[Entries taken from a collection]
==========

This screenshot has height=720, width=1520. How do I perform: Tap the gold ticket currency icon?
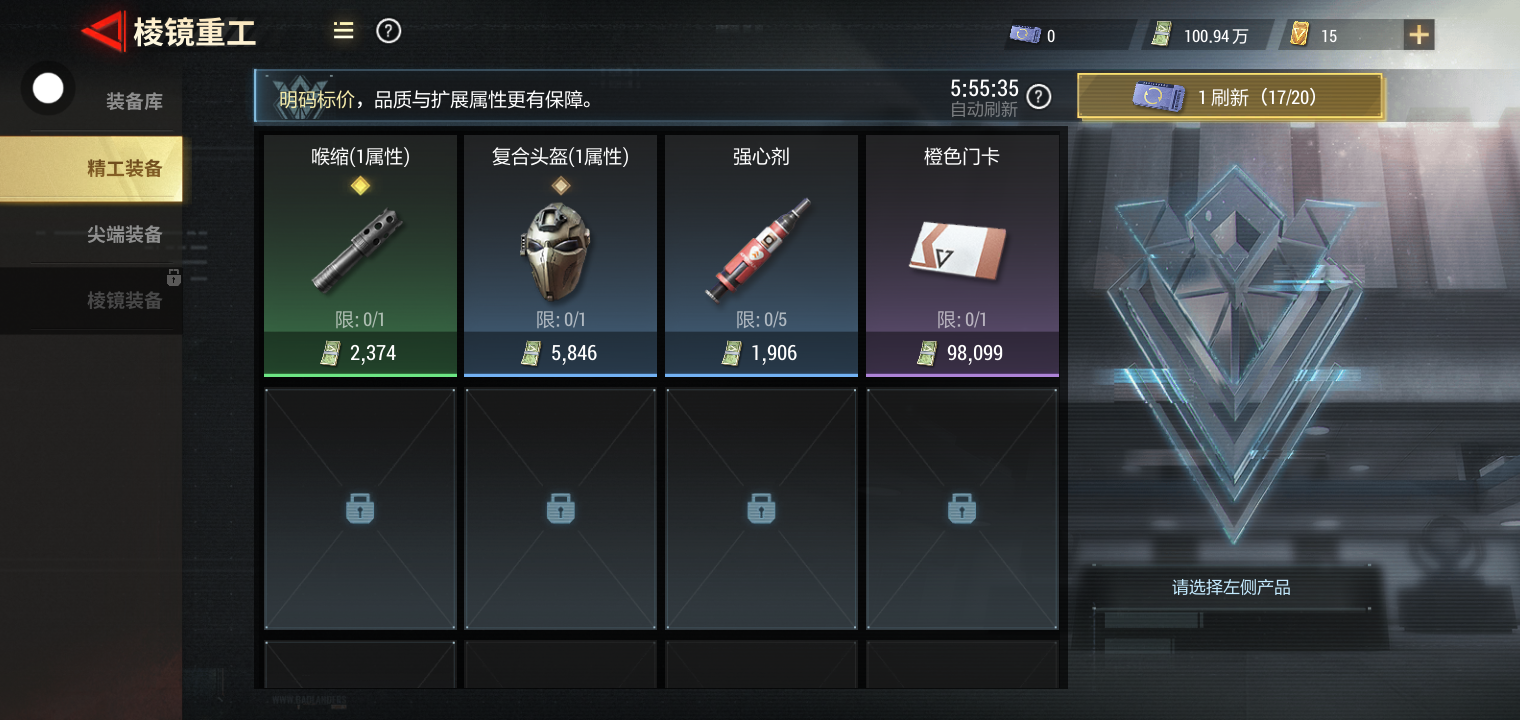point(1299,35)
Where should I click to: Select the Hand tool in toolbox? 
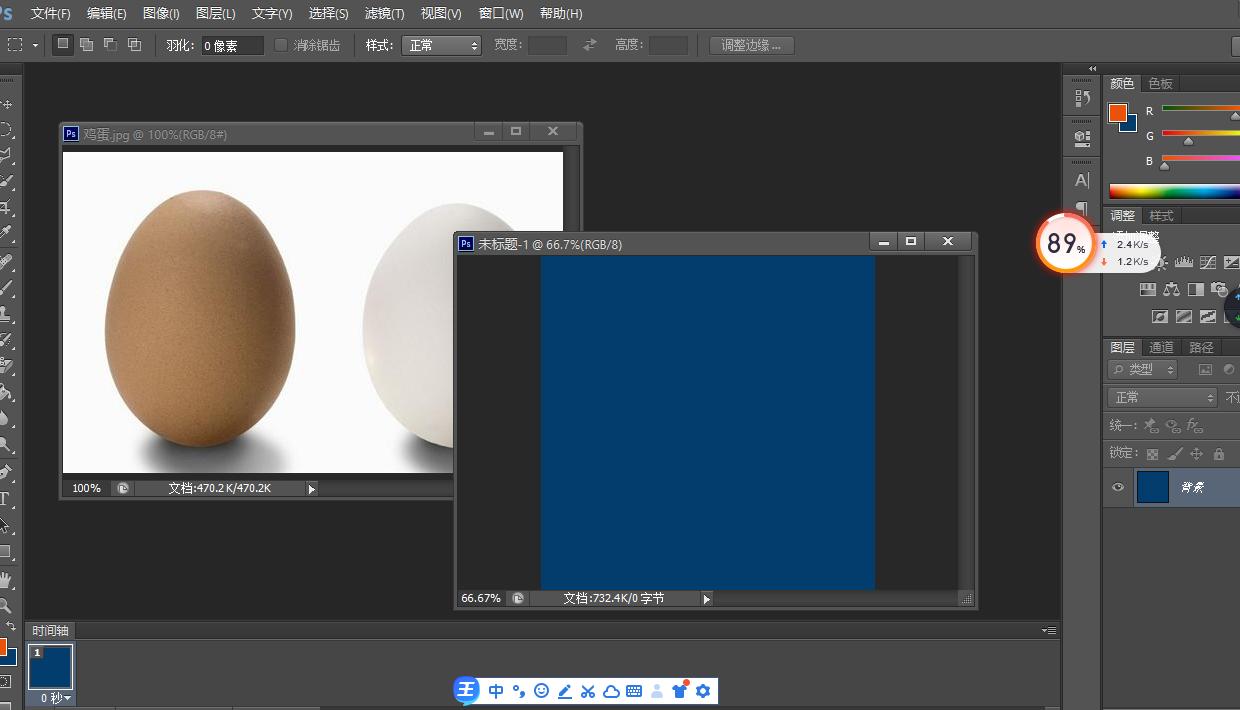pos(5,579)
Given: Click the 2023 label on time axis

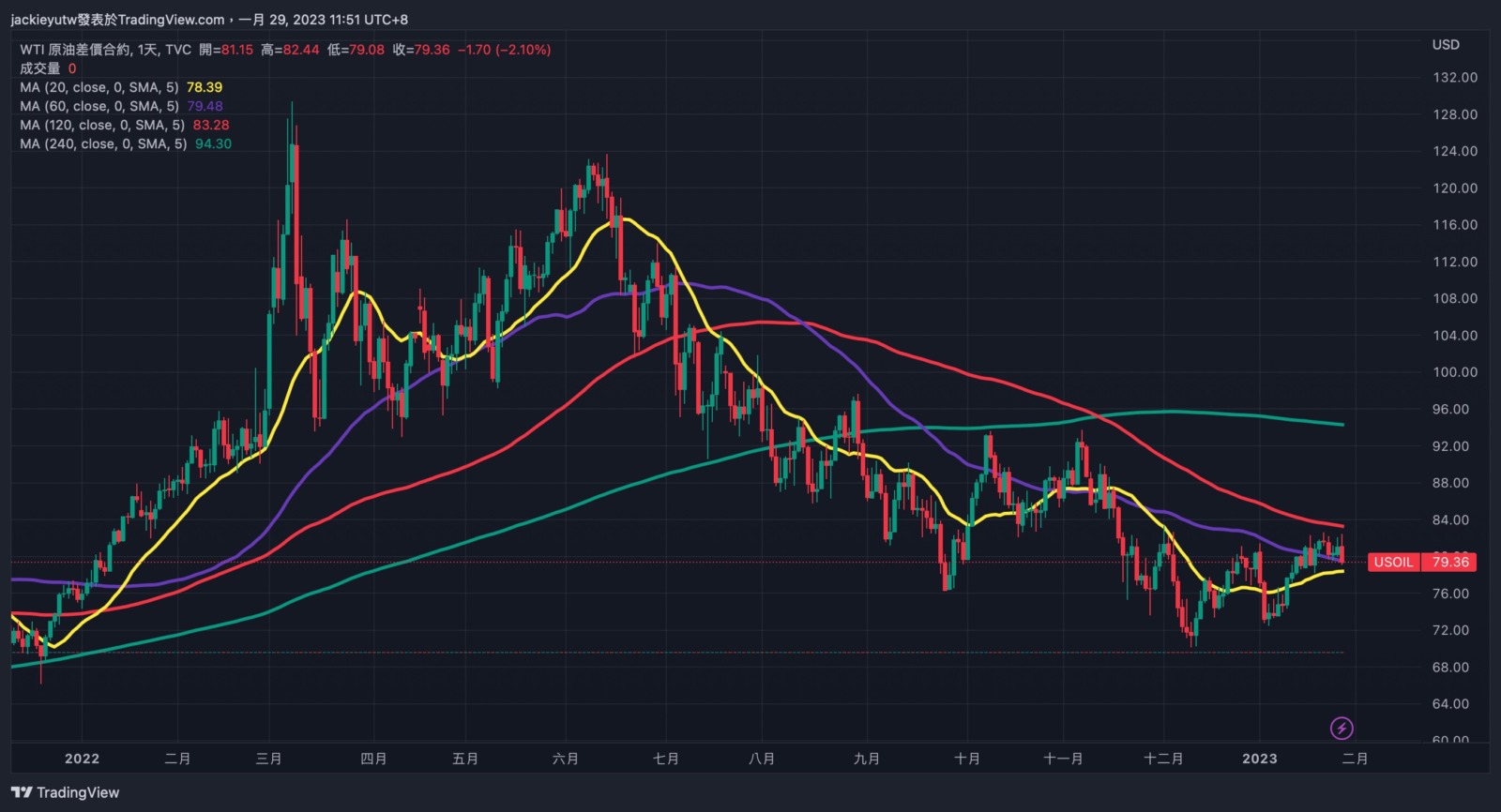Looking at the screenshot, I should pyautogui.click(x=1259, y=759).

==========

▶ **About this task**: Starting at the line that contains "Where should I" and ending with the last line of the data, transcribe every line exactly; skip the pictures.

▶ **Response to the task**:
Where should I click to: Select the Hand tool in toolbox? 
pos(5,579)
Given: Click the 2023 label on time axis

Looking at the screenshot, I should pyautogui.click(x=1259, y=759).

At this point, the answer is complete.